If the reins do not come directly off the mouthpiece then it can not be called a snaffle. Any shank at all makes it a curb.


----------



## Lawrite_Haflinger (Aug 3, 2008)

ummm ok them let's rephrase this "What is the difference between a Tom Thumb and Argentine Curb?"


----------



## Spirithorse (Jun 21, 2007)

When you get right down to it, nothing. An Argentine snaffle (which as already stated is not a snaffle) can be, I have been told, said to be the western version of a phelam. She shanks are usually longer than a TT. Not sure I agree with that, but regardless I would never use one anyway.


----------



## Liberty Valance (Jul 13, 2009)

An Argentine "Snaffle" (yes, curb) has semi-fixed shanks that swivel. If you look, the headstall attaches in the top ring , the curb strap attaches in the middle ring, and the reins attach at the bottom ring of the shanks. The shanks are angled slightly back, like a traditional curb. This creates a sort-of "door hinge" effect with the shanks. They kinda open and close a little bit against the horse's face, which is supposed to aid the horse with lateral movements. When the reins are slackened on one side, the hinge relaxes and the horse is free to move in that direction without something poking him in the face. A lot of contest bits have this feature. The only problem with it on the AS is that the mouthpiece is broken, which kind of negates the "door hinge" purpose. 
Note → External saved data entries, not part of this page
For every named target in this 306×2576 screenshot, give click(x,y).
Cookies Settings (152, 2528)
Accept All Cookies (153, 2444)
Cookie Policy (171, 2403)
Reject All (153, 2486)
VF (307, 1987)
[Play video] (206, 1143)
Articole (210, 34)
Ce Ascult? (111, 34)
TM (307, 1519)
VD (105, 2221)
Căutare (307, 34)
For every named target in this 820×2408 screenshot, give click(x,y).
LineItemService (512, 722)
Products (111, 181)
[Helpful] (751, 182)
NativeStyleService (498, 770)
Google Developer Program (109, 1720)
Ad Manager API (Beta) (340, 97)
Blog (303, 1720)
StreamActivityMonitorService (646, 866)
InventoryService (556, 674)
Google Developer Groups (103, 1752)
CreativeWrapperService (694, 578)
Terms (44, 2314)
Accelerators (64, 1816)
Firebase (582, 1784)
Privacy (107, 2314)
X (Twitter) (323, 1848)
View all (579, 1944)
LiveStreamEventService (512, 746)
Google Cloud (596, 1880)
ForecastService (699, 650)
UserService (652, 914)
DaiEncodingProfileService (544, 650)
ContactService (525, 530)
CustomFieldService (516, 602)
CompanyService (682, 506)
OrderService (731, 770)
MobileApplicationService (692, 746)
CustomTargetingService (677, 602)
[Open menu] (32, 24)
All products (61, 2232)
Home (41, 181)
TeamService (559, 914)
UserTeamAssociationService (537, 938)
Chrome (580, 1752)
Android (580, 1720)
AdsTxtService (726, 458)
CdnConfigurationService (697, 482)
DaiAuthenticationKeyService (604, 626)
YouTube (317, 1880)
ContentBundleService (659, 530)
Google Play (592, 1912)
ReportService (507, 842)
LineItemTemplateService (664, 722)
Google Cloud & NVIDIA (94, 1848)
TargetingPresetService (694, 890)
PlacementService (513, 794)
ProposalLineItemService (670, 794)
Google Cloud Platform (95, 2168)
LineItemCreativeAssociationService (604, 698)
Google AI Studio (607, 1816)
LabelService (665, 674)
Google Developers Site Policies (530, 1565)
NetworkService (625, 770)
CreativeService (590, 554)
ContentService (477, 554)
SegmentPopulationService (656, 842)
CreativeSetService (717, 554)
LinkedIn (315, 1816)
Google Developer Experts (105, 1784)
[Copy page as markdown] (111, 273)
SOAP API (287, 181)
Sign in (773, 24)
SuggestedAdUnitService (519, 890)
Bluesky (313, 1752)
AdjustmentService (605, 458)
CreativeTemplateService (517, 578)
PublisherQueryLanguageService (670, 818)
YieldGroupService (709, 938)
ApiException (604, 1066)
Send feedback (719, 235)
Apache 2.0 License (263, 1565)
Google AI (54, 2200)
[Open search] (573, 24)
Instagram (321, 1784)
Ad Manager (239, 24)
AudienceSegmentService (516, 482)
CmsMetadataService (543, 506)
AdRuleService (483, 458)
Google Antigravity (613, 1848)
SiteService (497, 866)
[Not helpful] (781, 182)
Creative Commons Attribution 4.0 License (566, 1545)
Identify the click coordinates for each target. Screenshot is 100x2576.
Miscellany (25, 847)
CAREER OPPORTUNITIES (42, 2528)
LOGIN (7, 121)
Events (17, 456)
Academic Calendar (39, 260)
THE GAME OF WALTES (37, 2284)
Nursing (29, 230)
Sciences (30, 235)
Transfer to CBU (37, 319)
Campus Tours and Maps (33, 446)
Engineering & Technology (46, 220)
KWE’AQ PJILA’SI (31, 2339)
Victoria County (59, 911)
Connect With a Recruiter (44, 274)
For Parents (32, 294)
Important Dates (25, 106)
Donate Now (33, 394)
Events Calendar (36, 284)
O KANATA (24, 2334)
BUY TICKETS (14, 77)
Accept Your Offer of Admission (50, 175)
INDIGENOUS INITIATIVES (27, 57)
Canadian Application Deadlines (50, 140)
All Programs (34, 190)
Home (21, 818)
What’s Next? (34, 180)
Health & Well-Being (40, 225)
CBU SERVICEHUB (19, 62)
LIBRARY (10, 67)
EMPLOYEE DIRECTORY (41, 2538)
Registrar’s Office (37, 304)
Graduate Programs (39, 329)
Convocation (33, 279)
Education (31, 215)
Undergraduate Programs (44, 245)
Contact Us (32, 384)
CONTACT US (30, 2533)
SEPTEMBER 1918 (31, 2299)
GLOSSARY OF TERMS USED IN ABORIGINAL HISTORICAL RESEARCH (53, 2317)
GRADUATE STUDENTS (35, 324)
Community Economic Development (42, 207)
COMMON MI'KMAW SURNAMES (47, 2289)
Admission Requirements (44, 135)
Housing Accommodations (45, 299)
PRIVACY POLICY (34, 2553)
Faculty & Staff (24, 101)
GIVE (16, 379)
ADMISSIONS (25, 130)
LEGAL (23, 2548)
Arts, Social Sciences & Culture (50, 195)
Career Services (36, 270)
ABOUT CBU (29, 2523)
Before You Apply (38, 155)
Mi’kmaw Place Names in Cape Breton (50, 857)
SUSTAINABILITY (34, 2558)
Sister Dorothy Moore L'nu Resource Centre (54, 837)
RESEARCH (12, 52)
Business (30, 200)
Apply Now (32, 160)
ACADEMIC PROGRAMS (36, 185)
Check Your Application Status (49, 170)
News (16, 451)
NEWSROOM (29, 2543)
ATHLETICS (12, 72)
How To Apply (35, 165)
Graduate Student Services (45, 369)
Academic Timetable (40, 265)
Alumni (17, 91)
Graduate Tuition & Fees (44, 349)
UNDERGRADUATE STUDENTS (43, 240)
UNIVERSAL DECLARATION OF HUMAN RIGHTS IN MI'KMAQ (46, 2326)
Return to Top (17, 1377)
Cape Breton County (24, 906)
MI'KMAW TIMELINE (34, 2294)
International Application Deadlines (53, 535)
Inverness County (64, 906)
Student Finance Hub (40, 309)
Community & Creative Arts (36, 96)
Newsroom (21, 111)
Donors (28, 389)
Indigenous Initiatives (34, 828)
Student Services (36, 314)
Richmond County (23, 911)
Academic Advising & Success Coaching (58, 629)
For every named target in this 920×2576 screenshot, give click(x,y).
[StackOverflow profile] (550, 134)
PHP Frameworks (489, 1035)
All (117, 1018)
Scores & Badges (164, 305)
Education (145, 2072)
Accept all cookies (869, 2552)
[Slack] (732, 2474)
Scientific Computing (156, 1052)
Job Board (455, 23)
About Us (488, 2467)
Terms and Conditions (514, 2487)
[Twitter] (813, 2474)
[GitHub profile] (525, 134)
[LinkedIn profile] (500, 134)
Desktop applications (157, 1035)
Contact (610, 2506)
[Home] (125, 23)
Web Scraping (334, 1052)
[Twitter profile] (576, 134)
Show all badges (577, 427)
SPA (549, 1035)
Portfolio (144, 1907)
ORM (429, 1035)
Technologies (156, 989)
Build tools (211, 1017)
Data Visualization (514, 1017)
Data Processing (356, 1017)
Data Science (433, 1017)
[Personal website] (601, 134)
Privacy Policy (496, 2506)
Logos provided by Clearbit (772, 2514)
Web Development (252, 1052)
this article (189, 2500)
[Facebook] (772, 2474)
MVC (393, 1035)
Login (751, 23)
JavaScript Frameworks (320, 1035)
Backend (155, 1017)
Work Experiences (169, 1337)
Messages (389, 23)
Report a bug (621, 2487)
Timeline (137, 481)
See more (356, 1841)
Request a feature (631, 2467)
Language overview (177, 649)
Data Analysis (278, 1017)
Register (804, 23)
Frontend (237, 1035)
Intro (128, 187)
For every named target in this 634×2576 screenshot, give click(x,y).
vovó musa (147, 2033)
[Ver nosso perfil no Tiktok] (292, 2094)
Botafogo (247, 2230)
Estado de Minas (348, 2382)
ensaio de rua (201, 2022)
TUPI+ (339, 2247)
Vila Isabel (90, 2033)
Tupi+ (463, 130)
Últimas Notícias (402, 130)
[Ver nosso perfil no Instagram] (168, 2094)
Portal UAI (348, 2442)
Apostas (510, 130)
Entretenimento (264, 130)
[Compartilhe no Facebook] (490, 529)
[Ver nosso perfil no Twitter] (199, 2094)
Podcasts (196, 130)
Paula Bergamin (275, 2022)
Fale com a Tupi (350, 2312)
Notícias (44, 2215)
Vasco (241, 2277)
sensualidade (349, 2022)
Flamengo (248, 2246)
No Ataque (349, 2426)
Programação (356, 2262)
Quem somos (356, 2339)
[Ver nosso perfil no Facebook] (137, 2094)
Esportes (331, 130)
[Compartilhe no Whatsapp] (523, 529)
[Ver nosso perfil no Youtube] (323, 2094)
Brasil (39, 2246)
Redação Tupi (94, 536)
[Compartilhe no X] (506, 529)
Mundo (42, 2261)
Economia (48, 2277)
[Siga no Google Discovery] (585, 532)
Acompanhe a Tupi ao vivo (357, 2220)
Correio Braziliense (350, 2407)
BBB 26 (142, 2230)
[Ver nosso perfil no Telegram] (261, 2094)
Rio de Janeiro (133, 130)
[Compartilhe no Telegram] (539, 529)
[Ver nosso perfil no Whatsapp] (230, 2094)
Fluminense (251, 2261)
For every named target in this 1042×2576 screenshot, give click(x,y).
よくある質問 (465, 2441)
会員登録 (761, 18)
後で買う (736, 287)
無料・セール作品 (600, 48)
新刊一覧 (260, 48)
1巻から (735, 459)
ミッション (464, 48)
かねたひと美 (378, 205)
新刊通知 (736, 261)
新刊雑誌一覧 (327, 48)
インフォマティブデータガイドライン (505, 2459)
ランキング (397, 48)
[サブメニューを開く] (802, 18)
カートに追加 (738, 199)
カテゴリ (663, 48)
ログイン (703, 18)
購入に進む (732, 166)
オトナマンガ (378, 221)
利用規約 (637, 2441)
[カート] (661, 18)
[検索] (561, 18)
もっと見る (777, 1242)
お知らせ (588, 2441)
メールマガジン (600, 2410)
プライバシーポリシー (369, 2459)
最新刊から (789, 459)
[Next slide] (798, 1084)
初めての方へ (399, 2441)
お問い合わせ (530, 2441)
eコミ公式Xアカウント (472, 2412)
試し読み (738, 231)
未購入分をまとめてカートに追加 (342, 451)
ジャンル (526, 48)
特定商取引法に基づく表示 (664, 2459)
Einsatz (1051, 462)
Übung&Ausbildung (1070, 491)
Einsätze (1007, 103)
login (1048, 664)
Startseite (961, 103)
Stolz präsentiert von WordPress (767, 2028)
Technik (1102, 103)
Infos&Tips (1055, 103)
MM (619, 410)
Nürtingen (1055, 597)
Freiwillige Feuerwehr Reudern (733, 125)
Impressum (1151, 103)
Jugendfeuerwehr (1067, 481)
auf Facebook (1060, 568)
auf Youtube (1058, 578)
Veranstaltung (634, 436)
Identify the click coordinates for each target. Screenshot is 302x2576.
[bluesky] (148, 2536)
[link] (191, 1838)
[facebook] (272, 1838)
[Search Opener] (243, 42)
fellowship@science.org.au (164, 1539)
The TT (curb) on the other hand does NOT have fixed shanks, and that is what makes this bit so ridiculous. The shanks tip AND swivel. On the TT, the headstall hooks up to the top ring, but then the curb chain goes right underneath it. If you look at it you can see there's 2 rings on the purchase. Then the reins attach at the bottom of the shank. The distance from the mouthpiece to the curb chain is much greater, so there's more curb pressure on the horse's mouth. This distance, coupled with the break in the mouthpiece, can actually make the shanks tip UNDER the horse's jaw - They can swing out, swing forward, swing back, swing under...if you ride it one-handed like you're supposed to, these random actions are greatly reduced, but it's still pretty rough, especially considering all the much better alternatives available to us today. So the mouthpiece in the horse's mouth is doing everything that those shanks are doing, and all of that movement can be amplified by the curb chain.


----------